→ Required action
Please print the entries below exactly, from the line with "Image resolution: width=736" through the line with "Click the edit", including both of those lines and leaving out all others.

##### Given data #####

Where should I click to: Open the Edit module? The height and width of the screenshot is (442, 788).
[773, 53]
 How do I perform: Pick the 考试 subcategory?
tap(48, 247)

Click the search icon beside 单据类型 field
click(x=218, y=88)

#####
##### Given data #####

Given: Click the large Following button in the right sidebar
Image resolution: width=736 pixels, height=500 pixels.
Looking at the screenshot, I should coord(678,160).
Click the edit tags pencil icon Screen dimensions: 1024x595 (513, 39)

#####

→ Task output
Image resolution: width=736 pixels, height=500 pixels.
Looking at the screenshot, I should coord(678,160).
Click the edit tags pencil icon Screen dimensions: 1024x595 (513, 39)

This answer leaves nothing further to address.